Após meu texto sobre o Roger Waters, que nem tratava sobre este tema, uma amiga de longuíssima data, que labora no Sistema Educacional em Curitiba, demonstrou-se preocupada com minha opinião favorável à Escola sem Partido. Da mesma forma, uma leitora solicitou, através de um comentário escrito ao final daquele mesmo texto, que eu pensasse melhor sobre o assunto. Em respeito às duas, fui além.

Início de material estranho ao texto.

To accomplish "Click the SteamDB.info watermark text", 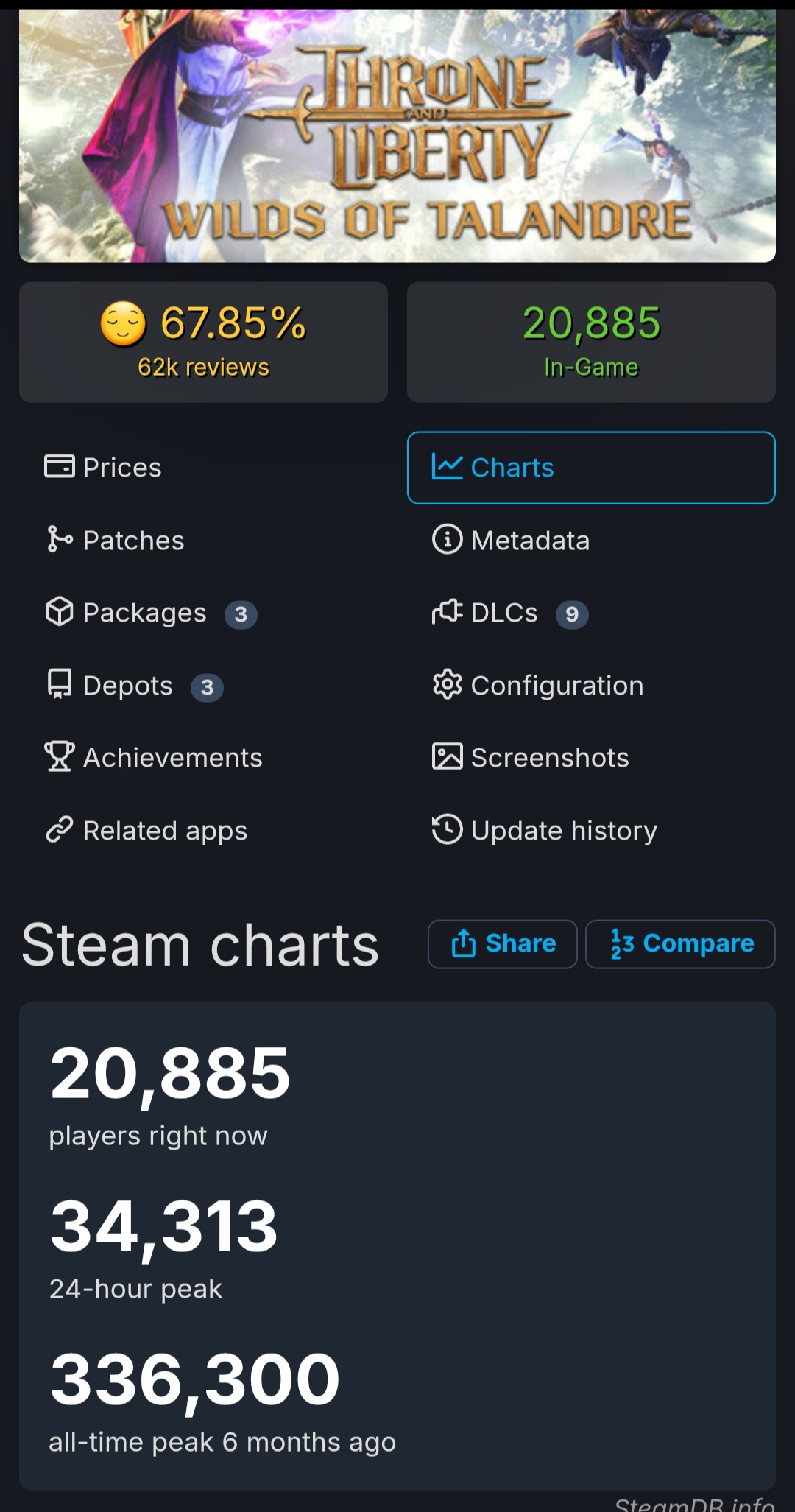I will [694, 1502].
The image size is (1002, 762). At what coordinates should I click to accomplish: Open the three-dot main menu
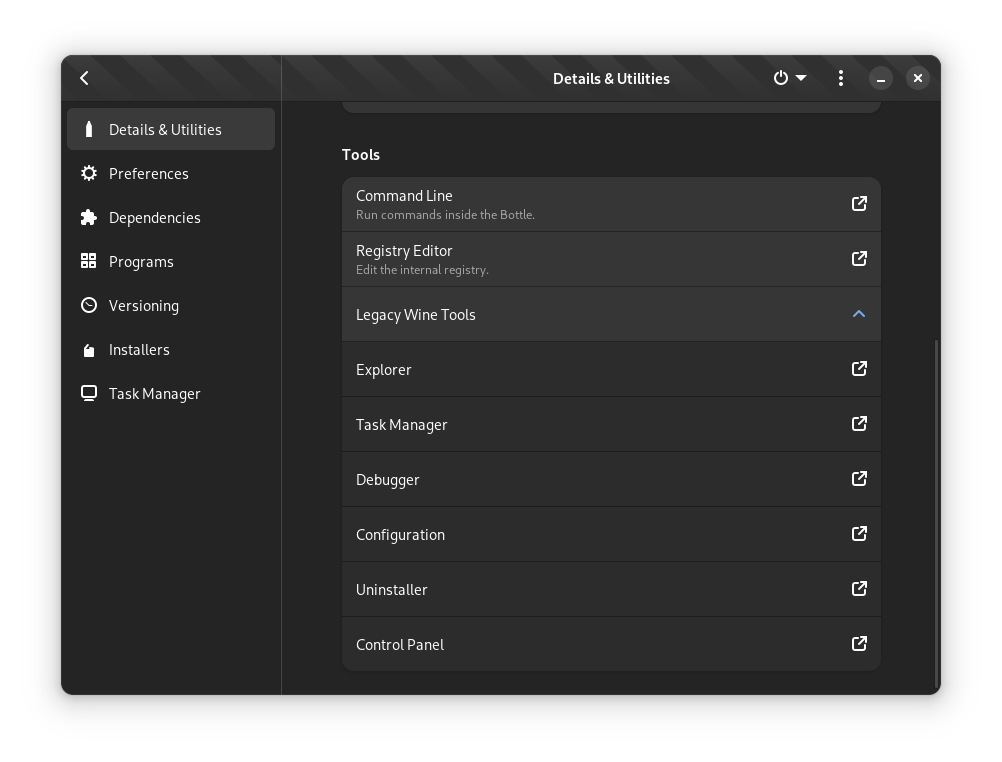coord(840,78)
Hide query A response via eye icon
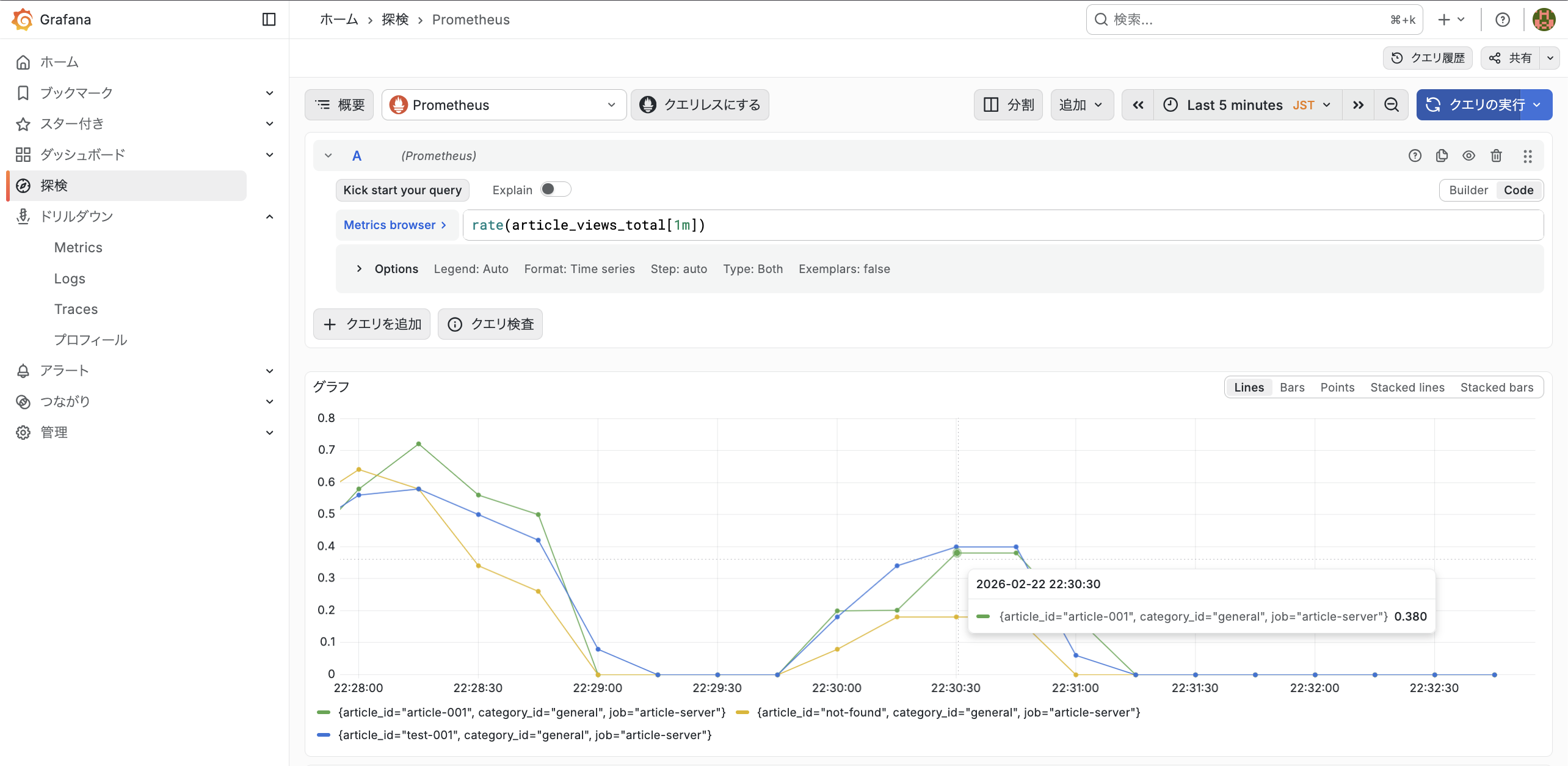 coord(1468,156)
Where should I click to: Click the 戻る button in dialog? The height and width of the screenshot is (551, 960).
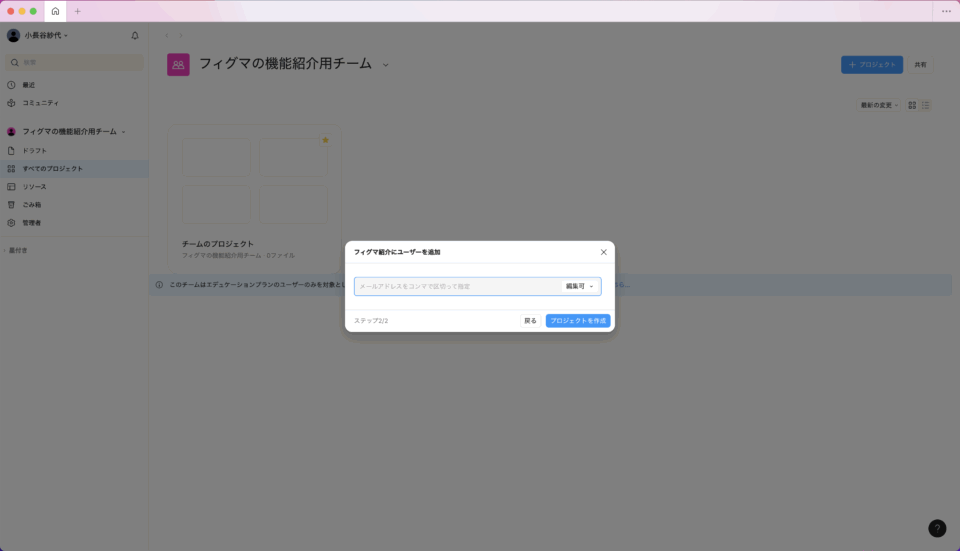(530, 321)
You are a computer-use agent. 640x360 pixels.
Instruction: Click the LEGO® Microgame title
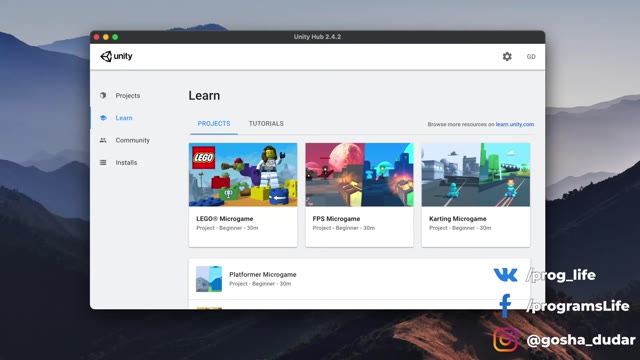pyautogui.click(x=224, y=219)
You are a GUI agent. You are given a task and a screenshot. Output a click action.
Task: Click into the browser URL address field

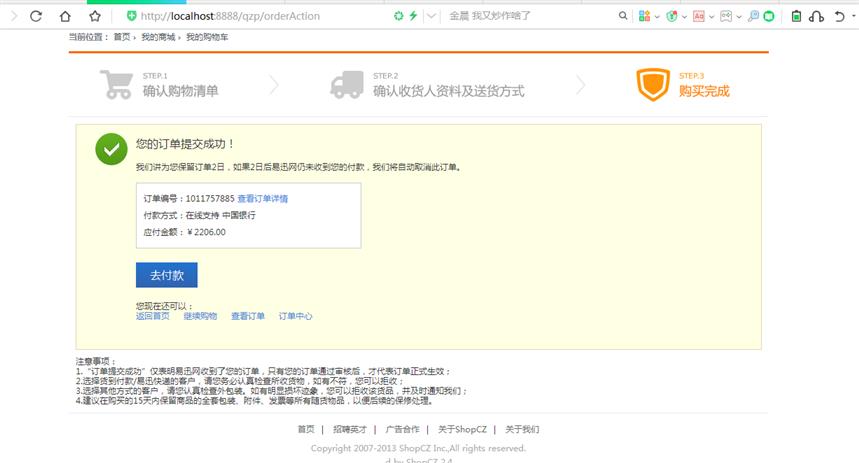[260, 16]
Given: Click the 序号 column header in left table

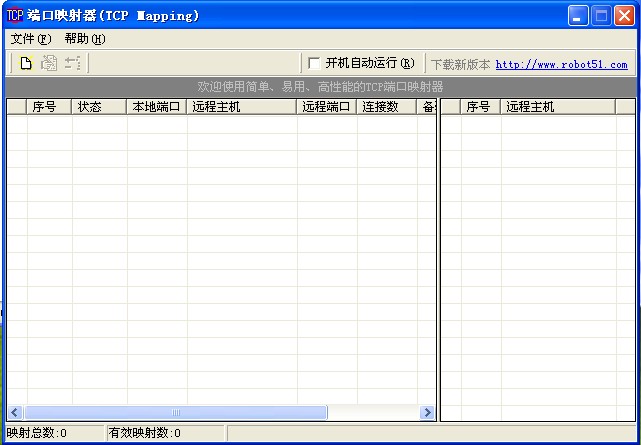Looking at the screenshot, I should (46, 107).
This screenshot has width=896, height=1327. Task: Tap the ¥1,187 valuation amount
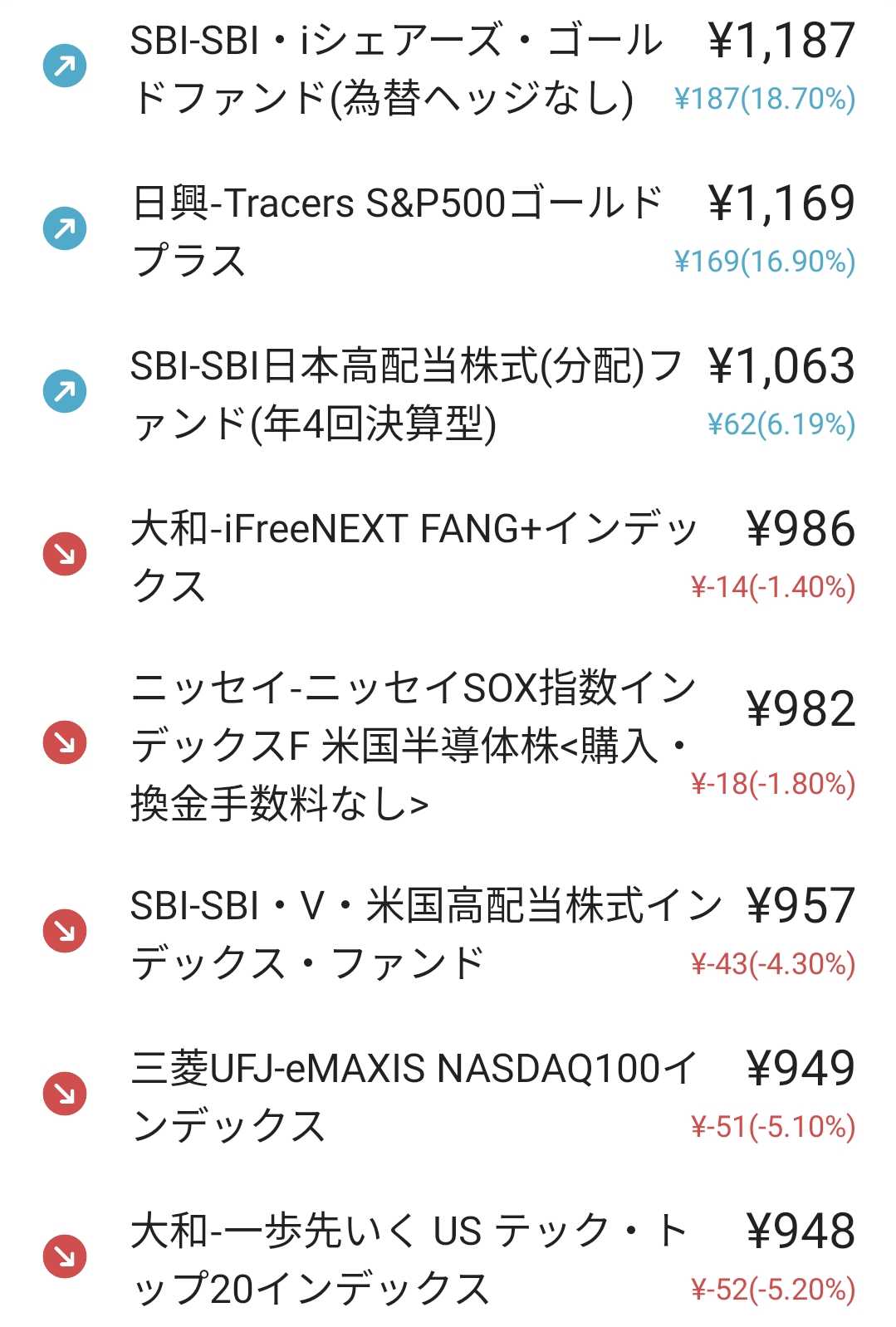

Passei um bom tempo lendo a opinião de juristas, professores, pessoas comuns e, ainda, assisti vários vídeos onde personalidades, filósofos, blogueiros e, também, pessoas comuns, versavam sobre este tópico em particular. De início fiz o que penso que todo mundo que opina sobre algo faz, ou seja, fui ler na íntegra o tão falado Anteprojeto de Lei Federal que, se aprovado, “Institui o Programa Escola Sem Partido”. Não é necessário nenhum conhecimento específico em leis ou pedagogias de ensino para perceber, de imediato, que o anteprojeto apenas reúne em um só documento itens que já tratam do assunto na própria Constituição Brasileira e, portando não a corrompe ou contradiz. Uma Comissão Especial da Câmara Federal, em Brasília, analisa o projeto que recebeu o título de PL 7180/14.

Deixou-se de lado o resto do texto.